> [Task description]
Using the records beneath, say how many lines contain the word "section", without comment.

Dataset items
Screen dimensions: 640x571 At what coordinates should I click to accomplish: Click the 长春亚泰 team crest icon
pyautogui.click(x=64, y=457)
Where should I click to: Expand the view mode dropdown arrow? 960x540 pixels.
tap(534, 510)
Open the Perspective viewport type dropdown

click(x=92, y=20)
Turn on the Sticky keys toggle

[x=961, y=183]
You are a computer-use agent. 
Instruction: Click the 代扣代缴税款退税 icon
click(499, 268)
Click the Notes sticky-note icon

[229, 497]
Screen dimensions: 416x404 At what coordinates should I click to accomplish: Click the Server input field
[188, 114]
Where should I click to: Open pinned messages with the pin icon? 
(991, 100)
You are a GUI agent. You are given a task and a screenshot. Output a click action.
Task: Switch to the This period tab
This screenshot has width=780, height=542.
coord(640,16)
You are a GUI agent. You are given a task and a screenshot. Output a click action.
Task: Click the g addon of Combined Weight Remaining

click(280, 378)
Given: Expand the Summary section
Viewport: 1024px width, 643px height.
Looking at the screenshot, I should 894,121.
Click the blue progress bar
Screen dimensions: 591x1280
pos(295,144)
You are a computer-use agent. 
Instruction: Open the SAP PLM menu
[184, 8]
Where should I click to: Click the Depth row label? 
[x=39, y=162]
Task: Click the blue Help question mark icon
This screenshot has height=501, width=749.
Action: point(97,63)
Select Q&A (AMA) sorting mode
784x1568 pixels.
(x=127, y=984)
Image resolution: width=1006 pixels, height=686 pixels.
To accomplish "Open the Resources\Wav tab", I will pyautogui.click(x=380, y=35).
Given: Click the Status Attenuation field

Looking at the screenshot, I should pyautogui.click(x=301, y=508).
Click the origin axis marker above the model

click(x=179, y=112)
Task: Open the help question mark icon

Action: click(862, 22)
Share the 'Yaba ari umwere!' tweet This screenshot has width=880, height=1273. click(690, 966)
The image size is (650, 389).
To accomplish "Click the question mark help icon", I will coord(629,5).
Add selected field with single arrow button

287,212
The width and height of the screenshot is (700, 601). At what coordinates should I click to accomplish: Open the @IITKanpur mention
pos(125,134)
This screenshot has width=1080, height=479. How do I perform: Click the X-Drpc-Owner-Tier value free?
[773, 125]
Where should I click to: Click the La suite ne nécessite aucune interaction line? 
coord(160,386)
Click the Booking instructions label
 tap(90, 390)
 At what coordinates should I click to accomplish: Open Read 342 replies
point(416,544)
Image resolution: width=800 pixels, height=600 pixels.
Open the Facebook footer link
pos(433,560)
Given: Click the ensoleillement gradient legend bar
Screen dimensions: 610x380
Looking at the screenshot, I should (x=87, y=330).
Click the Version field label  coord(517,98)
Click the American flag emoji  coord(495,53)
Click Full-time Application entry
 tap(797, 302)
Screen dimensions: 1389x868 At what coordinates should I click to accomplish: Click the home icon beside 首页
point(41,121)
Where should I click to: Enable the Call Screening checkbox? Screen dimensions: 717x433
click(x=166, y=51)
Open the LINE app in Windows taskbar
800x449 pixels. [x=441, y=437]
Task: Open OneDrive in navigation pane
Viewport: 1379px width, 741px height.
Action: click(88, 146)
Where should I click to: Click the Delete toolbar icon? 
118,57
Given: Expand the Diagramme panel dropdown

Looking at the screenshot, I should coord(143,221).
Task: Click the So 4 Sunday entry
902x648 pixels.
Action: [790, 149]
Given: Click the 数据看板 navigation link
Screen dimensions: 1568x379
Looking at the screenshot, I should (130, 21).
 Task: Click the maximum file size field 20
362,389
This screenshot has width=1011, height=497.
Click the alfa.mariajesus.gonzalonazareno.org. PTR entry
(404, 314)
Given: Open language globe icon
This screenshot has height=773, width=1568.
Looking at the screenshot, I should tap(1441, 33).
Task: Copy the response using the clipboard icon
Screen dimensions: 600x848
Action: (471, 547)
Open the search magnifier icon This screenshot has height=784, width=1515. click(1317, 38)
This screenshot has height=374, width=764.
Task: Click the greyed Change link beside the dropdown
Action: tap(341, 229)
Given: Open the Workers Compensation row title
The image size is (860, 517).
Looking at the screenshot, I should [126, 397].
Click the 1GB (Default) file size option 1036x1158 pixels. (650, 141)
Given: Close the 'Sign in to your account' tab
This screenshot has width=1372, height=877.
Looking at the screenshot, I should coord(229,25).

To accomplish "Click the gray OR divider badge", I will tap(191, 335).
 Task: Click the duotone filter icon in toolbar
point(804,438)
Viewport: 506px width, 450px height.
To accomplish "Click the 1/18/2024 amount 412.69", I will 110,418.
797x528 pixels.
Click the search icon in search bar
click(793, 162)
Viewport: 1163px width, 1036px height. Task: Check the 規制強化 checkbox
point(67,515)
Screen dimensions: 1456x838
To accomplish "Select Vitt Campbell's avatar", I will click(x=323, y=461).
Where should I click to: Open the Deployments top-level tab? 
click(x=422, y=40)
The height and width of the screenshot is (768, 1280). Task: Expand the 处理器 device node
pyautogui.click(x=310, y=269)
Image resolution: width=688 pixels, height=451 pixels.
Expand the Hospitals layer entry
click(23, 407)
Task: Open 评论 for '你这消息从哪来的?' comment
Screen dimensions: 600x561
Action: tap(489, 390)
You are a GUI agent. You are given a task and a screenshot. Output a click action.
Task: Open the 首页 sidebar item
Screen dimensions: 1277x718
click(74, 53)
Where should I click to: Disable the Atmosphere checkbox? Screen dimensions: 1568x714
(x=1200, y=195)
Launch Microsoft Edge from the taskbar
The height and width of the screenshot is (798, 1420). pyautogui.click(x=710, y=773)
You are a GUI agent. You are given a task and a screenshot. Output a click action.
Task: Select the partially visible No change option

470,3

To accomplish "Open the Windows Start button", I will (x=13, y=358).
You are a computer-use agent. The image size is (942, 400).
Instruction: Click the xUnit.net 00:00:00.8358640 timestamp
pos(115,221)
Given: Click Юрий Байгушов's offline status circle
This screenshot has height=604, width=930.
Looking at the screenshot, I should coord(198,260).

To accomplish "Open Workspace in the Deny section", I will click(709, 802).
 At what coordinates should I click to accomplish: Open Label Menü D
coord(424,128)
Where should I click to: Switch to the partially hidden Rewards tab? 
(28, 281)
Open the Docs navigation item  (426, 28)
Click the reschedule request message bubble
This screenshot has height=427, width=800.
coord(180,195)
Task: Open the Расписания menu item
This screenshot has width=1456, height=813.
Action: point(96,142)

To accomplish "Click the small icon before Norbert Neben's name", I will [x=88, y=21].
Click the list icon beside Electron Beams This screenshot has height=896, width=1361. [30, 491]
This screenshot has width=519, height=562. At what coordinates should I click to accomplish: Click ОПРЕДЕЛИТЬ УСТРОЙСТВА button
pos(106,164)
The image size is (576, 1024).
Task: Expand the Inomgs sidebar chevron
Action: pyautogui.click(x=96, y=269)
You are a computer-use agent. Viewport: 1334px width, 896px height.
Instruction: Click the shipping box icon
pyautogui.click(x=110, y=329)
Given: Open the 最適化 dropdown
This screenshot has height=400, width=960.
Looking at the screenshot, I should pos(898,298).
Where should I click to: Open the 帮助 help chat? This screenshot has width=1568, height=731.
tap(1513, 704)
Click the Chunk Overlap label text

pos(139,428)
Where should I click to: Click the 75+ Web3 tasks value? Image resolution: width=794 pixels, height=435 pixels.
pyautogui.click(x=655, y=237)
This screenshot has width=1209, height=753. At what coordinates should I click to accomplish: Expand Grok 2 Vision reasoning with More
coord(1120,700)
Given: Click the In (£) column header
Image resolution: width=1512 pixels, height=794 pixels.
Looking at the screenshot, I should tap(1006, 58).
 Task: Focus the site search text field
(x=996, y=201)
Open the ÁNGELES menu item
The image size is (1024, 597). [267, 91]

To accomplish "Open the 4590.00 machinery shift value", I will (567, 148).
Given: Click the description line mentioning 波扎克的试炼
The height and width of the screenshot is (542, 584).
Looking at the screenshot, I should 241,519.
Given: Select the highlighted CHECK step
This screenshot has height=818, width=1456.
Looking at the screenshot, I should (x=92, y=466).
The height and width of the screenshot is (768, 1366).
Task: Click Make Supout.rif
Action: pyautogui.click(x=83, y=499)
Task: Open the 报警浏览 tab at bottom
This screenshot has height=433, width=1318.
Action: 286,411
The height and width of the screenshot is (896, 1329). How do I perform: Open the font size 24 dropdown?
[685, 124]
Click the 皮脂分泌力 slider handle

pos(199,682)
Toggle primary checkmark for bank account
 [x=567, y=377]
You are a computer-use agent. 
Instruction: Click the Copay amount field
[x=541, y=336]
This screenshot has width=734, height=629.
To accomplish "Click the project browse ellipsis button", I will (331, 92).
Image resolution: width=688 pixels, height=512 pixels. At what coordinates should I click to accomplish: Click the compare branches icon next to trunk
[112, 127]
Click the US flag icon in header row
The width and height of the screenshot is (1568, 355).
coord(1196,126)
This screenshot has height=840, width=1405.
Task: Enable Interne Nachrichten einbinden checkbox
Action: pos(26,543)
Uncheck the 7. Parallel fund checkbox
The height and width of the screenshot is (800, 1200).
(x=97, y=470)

> [Exercise solution]
2